It could happen on any given weeknight: While you are enjoying dinner with your family, your teenage daughter suddenly announces that she was born in the wrong body, that you have to start calling her by a male name, and that she wants to start taking cross-sex hormones. And she’s serious about it.
What do you do next?
“It’s very important for the parents to not react in a way that is terribly negative or terribly judgmental, even if they may be feeling at the moment that this is just madness, and this doesn’t make any sense,” advised Dr. Miriam Grossman, a psychiatrist and the author of five books. In her 2009 book “You’re Teaching My Child WHAT?” she warned parents about how sex education has evolved to promote sexual freedom and gender confusion. In her latest book from 2023, “Lost in Trans Nation: A Child Psychiatrist’s Guide Out of the Madness,” she wrote about the damage that the so-called “gender-affirming care” is inflicting on our youth.

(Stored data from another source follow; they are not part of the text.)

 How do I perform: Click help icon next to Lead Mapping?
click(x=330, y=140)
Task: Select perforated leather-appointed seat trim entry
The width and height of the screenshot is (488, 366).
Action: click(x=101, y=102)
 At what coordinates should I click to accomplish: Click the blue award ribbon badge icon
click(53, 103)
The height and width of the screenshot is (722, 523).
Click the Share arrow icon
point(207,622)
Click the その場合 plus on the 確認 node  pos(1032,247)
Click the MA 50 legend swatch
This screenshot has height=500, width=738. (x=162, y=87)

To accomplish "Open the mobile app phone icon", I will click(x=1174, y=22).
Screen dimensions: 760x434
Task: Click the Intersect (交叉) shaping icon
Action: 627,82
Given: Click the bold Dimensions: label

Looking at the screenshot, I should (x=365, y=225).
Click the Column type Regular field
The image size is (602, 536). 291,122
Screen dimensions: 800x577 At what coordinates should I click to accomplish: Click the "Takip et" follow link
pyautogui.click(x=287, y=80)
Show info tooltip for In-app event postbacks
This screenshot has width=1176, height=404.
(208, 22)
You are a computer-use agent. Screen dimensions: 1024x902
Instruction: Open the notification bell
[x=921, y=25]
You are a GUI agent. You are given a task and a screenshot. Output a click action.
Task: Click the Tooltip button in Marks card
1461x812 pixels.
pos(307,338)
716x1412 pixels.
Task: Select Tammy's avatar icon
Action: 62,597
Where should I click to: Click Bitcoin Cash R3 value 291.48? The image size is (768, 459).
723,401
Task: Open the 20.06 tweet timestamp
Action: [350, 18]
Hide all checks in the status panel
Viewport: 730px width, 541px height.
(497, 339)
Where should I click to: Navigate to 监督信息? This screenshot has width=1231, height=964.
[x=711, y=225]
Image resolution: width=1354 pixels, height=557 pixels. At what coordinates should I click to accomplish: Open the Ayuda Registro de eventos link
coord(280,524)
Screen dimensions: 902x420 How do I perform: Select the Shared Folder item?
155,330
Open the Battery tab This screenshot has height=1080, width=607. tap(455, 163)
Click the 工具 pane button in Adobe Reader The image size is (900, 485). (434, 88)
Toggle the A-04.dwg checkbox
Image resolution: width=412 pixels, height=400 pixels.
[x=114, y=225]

Although there’s no one-size-fits-all guide to navigating this scenario, there are some main points to consider.
The Basics
First of all, you know for a fact that your daughter is female, or that your son is male, and that can’t be changed. You are right. Your child is deeply confused and probably brainwashed. You know you must be there for him or her, to bring them back to reality.
It’s important to note that gender dysphoria does exist and has been diagnosed for decades, but it’s extremely rare, occurring in adults at a rate of between 2 and 14 per 100,000 people (between 0.002 and 0.014 percent). In the case of minors, it is so rare that the information is scant and not reliable.
The current wave of young people claiming they were born in the wrong body is a different phenomenon, mostly ideologically and socially constructed. The vast majority of these children are influenced by social media, their school or college, their friends, or a combination of all of the above.
A study on adolescent gender dysphoria found that more than 86 percent of parents reported that their child started to identify as a different gender after binging on social media, having one or multiple friends come out as trans in quick succession, or both.
External influences aren’t the only factors. “These kids are generally those who are vulnerable,“ Dr. Grossman explained. ”They probably have other disorders. A lot of them are on the autism spectrum, they might have anxiety or depression, they may have gone through some difficult trauma, [and] they may have been molested, or abused.”